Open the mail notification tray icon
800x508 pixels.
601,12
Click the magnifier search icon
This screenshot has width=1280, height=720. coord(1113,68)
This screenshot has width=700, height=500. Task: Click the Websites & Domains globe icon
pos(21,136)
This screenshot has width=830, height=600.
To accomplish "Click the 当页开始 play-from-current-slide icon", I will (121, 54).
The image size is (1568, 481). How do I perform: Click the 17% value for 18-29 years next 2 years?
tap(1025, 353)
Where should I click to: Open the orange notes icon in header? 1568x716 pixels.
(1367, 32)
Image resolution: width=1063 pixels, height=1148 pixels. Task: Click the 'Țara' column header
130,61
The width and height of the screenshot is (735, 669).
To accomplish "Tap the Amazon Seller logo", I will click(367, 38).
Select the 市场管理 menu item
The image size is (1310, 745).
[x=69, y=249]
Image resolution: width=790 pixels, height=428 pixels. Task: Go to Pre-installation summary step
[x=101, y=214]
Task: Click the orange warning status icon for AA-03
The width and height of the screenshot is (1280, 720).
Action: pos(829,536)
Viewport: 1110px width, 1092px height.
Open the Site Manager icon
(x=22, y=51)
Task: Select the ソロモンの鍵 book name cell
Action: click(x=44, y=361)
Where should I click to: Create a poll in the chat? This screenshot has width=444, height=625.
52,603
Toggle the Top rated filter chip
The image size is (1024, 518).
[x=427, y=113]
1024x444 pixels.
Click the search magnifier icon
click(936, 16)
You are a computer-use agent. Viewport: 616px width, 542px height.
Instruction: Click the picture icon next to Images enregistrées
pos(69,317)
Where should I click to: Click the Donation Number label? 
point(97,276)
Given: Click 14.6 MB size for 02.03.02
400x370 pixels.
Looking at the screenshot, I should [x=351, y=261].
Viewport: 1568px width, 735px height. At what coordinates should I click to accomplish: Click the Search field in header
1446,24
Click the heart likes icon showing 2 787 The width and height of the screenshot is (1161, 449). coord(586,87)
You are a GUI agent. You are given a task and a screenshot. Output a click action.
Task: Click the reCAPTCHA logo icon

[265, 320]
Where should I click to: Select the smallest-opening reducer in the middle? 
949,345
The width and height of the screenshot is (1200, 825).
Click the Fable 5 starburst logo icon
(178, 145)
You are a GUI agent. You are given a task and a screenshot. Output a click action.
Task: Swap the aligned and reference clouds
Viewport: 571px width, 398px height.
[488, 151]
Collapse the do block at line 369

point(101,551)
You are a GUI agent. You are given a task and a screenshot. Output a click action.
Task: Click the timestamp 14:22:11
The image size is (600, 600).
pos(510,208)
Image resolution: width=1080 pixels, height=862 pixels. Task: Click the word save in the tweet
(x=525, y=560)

Required action:
The data are to be transcribed in full, exactly as given.

Solution to the exercise:
Open the mail notification tray icon
800x508 pixels.
601,12
Click the magnifier search icon
This screenshot has width=1280, height=720. coord(1113,68)
This screenshot has width=700, height=500. Task: Click the Websites & Domains globe icon
pos(21,136)
This screenshot has width=830, height=600.
To accomplish "Click the 当页开始 play-from-current-slide icon", I will (121, 54).
The image size is (1568, 481). How do I perform: Click the 17% value for 18-29 years next 2 years?
tap(1025, 353)
Where should I click to: Open the orange notes icon in header? 1568x716 pixels.
(1367, 32)
Image resolution: width=1063 pixels, height=1148 pixels. Task: Click the 'Țara' column header
130,61
The width and height of the screenshot is (735, 669).
To accomplish "Tap the Amazon Seller logo", I will click(367, 38).
Select the 市场管理 menu item
The image size is (1310, 745).
[x=69, y=249]
Image resolution: width=790 pixels, height=428 pixels. Task: Go to Pre-installation summary step
[x=101, y=214]
Task: Click the orange warning status icon for AA-03
The width and height of the screenshot is (1280, 720).
Action: pos(829,536)
Viewport: 1110px width, 1092px height.
Open the Site Manager icon
(x=22, y=51)
Task: Select the ソロモンの鍵 book name cell
Action: click(x=44, y=361)
Where should I click to: Create a poll in the chat? This screenshot has width=444, height=625.
52,603
Toggle the Top rated filter chip
The image size is (1024, 518).
[x=427, y=113]
1024x444 pixels.
Click the search magnifier icon
click(936, 16)
You are a computer-use agent. Viewport: 616px width, 542px height.
Instruction: Click the picture icon next to Images enregistrées
pos(69,317)
Where should I click to: Click the Donation Number label? 
point(97,276)
Given: Click 14.6 MB size for 02.03.02
400x370 pixels.
Looking at the screenshot, I should [x=351, y=261].
Viewport: 1568px width, 735px height. At what coordinates should I click to accomplish: Click the Search field in header
1446,24
Click the heart likes icon showing 2 787 The width and height of the screenshot is (1161, 449). coord(586,87)
You are a GUI agent. You are given a task and a screenshot. Output a click action.
Task: Click the reCAPTCHA logo icon

[265, 320]
Where should I click to: Select the smallest-opening reducer in the middle? 
949,345
The width and height of the screenshot is (1200, 825).
Click the Fable 5 starburst logo icon
(178, 145)
You are a GUI agent. You are given a task and a screenshot. Output a click action.
Task: Swap the aligned and reference clouds
Viewport: 571px width, 398px height.
[488, 151]
Collapse the do block at line 369

point(101,551)
You are a GUI agent. You are given a task and a screenshot. Output a click action.
Task: Click the timestamp 14:22:11
The image size is (600, 600).
pos(510,208)
Image resolution: width=1080 pixels, height=862 pixels. Task: Click the word save in the tweet
(x=525, y=560)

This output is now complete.